The fact that Fisher left his home with Warren for this purpose was testified to by plaintiff and other witnesses present at the time. It was stipulated by counsel that Warren, if present as a witness at this last trial, would testify that he so accompanied Fisher to the lodge hall and, “in the presence of numerous persons then and there assembled, saw and heard said Fisher obligated under the ritual obligation of the defendant, by John D. O’Keefe, the then grand protector of Missouri and also the then supreme vice-protector of the defendant order.” O’Keefe testified that Warren requested him to obligate an applicant, whose name he did not remember, who wished to go home to allow his “family” to come to the meeting; that thereupon the witness, acting in his official capacity, went to the altar in the center of the lodge room and administered the obligation to such applicant, and gave him the passwords and told him that ‘ ‘ at the next meeting he would witness the entire initiatory ceremonies.” And other witnesses testified that some one was so obligated that evening in advance of the regular program.

The contention that it is necessary for Fisher to be “initiated” in some way other than by being merely obligated cannot be sustained. It is argued that the testimony of O’Keefe shows that further “initiatory ceremonies” were necessary in order to constitute Fisher a member. But plaintiff is not bound by everything that this witness may have said. Nor is there anything to make it appear that the further ceremonies thus referred to were in anywise necessary to membership in the order, or a prerequisite to the issuance of a benefit certificate. On the contrary the by-laws provide that no benefit certificate shall be issued until the applicant is initiated into some lodge of the order, or obligated in the first degree. It nowhere appears that the obligation taken by Fisher was not of. the requisite “degree;” and the membership certificate was issued on the strength of this obligation, as being a full compliance with the laws of the order, the applicant was thereafter treated as a member, and his dues and assessments received by defendant. Under the circumstances the defendant should not be heard to say that he did not duly become a member. [Wintergerst v. Court of Honor, 185 Mo. App. 373, 171 S. W. 346.] The cases of Porter v. Loyal Americans, 180 Mo. App. 538, 167 S. W. 578 and Gilmore v. Modern Brothers of America, 171 S. W. 629, are not authorities in support of appellant’s position.
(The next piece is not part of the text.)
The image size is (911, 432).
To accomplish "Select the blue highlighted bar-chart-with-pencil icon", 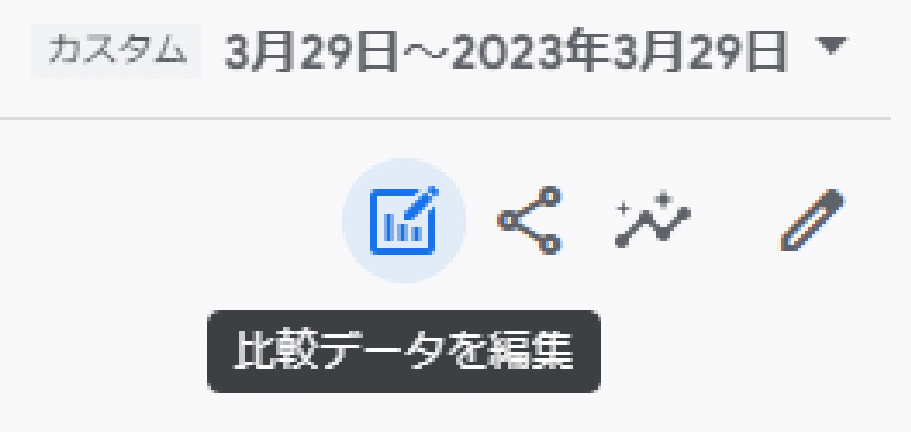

TV. Complaint is made of an instruction given for plaintiff which told the jury that if they found that Fisher did not “in fact with his own hand attach his signature to the papers in evidence, and if his name was signed thereto by some other person and he thereupon acknowledged, adopted and declared such signature as his own, such act on his part would, in law, have the effect of making it his signature with as full force and effect as if written there with his own hand. ’ ’

This instruction had reference to the signing of Fisher’s application for membership. The complaint against it is that it is not supported by the evidence. Plaintiff testified that her husband signed the application in his own hand; that though he could scarcely read at all she had taught him to sign his name, and that the signature was his own. However, expert testimony adduced by defendant tended to show otherwise, and to make it appear that plaintiff had signed her husband’s name to the application. It is unnecessary to rehearse this testimony. It could have had no effect other than as just stated, and was introduced for that purpose.

It is argued that if the signature in question was not made by Fisher’s own hand, there is no evidence that he adopted as his own a signature signed by someone else. But it is to be inferred from the evidence that Fisher intended the signature appearing upon this paper to be taken as and for his signature in any event. If he did not sign the paper himself, the inference is that he adopted the signature appearing thereon.

There was clearly no error in the giving of this instruction.

Other questions need not be noticed. We have carefully examined the somewhat voluminous record before us and have been unable to discover any reversible error therein. The judgment should therefore be affirmed. It is so ordered.

Reynolds, P. J., and Nortoni, J., concur.